İki denk kuvvetin bu maça kadar yaptığı müsabakalara bakıldığında, rakibimiz ile bizim aramızda bir galibiyet üstünlüğü, artı iki gol averajı kalemizde görülen gol ise eksi üç olarak göze çarpıyordu.
Ayrıca her iki takımda ligde yenilgi yüzü görmemiş namaglûp olarak mücadelelerini sürdüren takımlardı. Rakip Gençlerbirliği zorlu Boluspor engelini kayıpsız kapatıp liderliğini perçinlemek, takımımız ise ev sahibi olmanın avantajını iyi kullanıp kazanarak liderlik koltuğunu oturmak düşünceleri içersindeydi.
Evet olmadı…
Doğrusu maça çıkarken Boluspor’un hesabında puan kaybı hiç yoktu. Ama bir gariplik vardı ki takımımız ligde en fazla galibiyeti dış sahalardan toplamış, kendi evinde ise kazanmada biraz cimriydi…
Ligin iddialı ekiplerinden rakibimiz Gençlerbirliği takımımızı ligdeki konumu itibarı ile iyi tahlil etmiş olacak ki düşündüğümün aksine savaşan sahayı enine ve boyuna iyi kullanan, orta saha anlayışı diri, üç pasla ceza alanına kadar gelebilen, adam markajını iyi yapıp savunmasını birinci planda tutan bir takım görüntüsü içersinde oldu.
Kalemizde çoğu kez de tehlikeli yarattılar. Bunlardan birinde de kendilerine üç puan getiren golü hatamızı iyi kullanarak bulmuş oldular.

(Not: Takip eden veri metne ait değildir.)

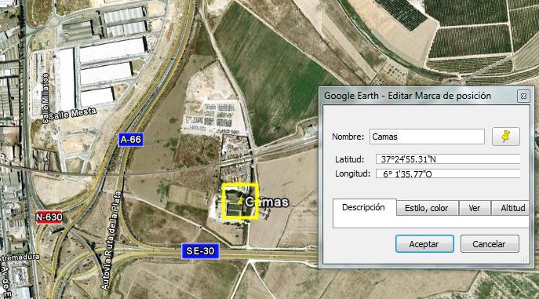Click the yellow pushpin icon button
The width and height of the screenshot is (539, 299).
[506, 137]
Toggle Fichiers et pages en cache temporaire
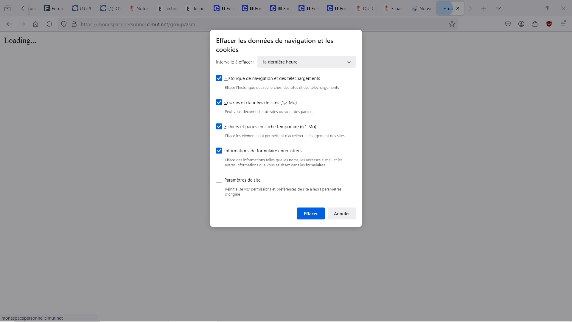This screenshot has width=572, height=322. click(219, 126)
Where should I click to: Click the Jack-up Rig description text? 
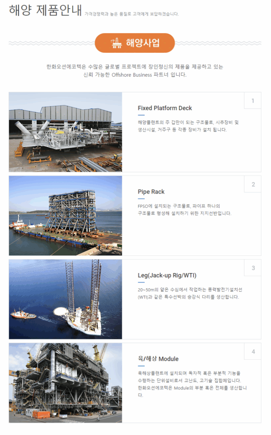point(190,293)
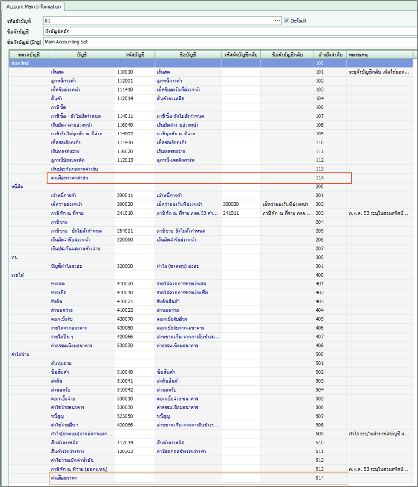Click the Main Accounting Set text field
Screen dimensions: 418x487
coord(229,42)

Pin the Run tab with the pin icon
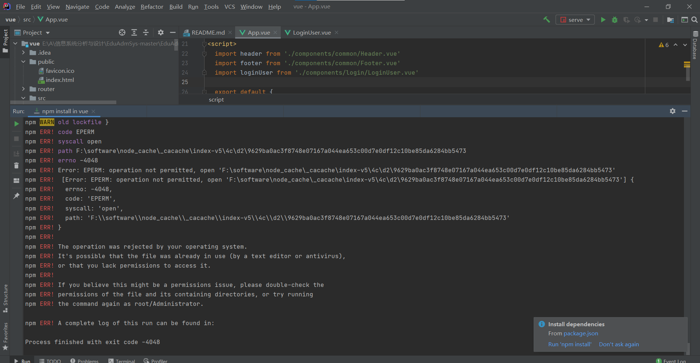pyautogui.click(x=16, y=196)
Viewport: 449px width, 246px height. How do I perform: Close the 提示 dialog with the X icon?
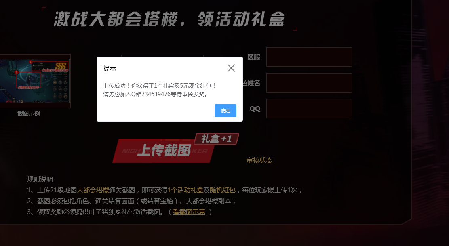coord(231,68)
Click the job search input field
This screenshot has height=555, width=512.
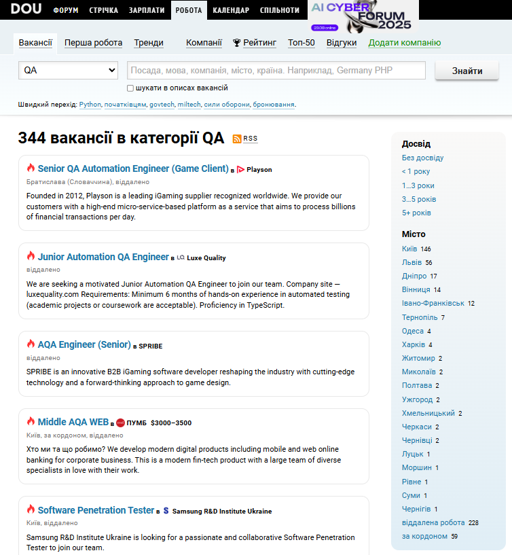pyautogui.click(x=276, y=71)
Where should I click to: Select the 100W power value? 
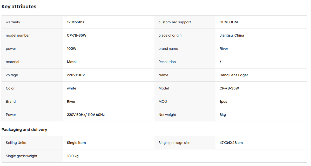(72, 49)
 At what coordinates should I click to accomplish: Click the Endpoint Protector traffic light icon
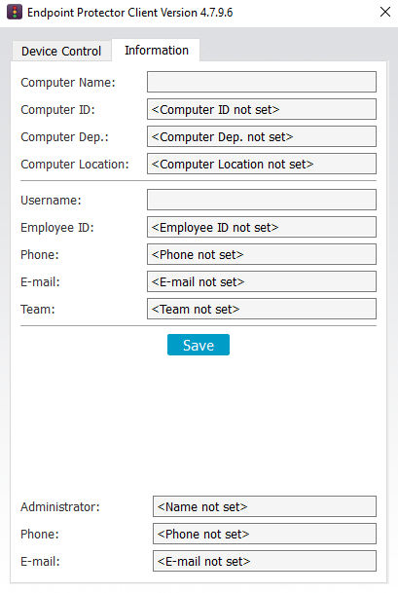click(x=15, y=12)
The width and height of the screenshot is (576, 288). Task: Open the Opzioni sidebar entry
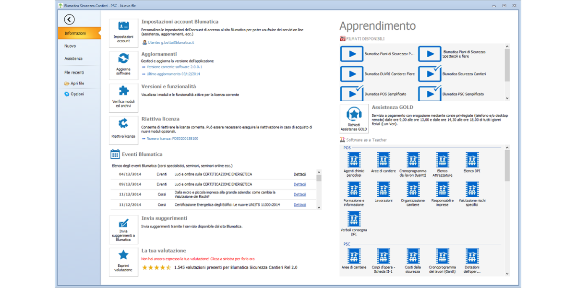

Takımımıza gelince geçen sezon play-off müsabakasını oynadığımız karşılaşma kadar kalabalık bir taraftar kitlesi önünde oynanan ve doksan dakika verilen destek Boluspor’u ateşlemeye yetmedi.
Takımımız rakibine oranla oyunu geniş alanlarda kabul edip baskıyı da de ön plana çıkaran bir taktik uyguladı.
Özellikle Melih ve Guıdo ile başlayan ataklar üçüncü bölgede tehlike yarattı. Fakat bu fırsatları ileri uç elamanları yararlanamadı Kaleci Hakan’nın ise kalesinde devleşmesi buna etken olurken takımlarına da güven gelmiş oldu.
Karşılaşmanın sonlarına doğru oyun anlayışını rakip yarı alan içersine yıkan takımımız sağlı sollu ataklarla tehlike yarattı ama son vuruşlarımızda kaleci ve savunmaları buna izin vermedi.
Şunu da belirtmeden geçemeyeceğim,
Futbol bir temaşa sanatıdır yani görsel zevk alınması gereken üç ihtimalli bir oyundur. Renklerine gönül veren toplumu peşinden sürükler.
Ama özellikle (rakip) takım galip olunca sahada sakatlanma bahanesiyle kendini yere atıp takımına zaman kazandırmak ve kalecilerin topu oyuna geç sokmalarına hakemlerin seyirci kalması ve futbolcuların fair play çerçevesi dışarısına çıkması tabiri caizse emek hırsızlığıdır bu karşılaşmada bu olay fazlasıyla yaşanmış olup takımız bir noktada sabote edilmiştir.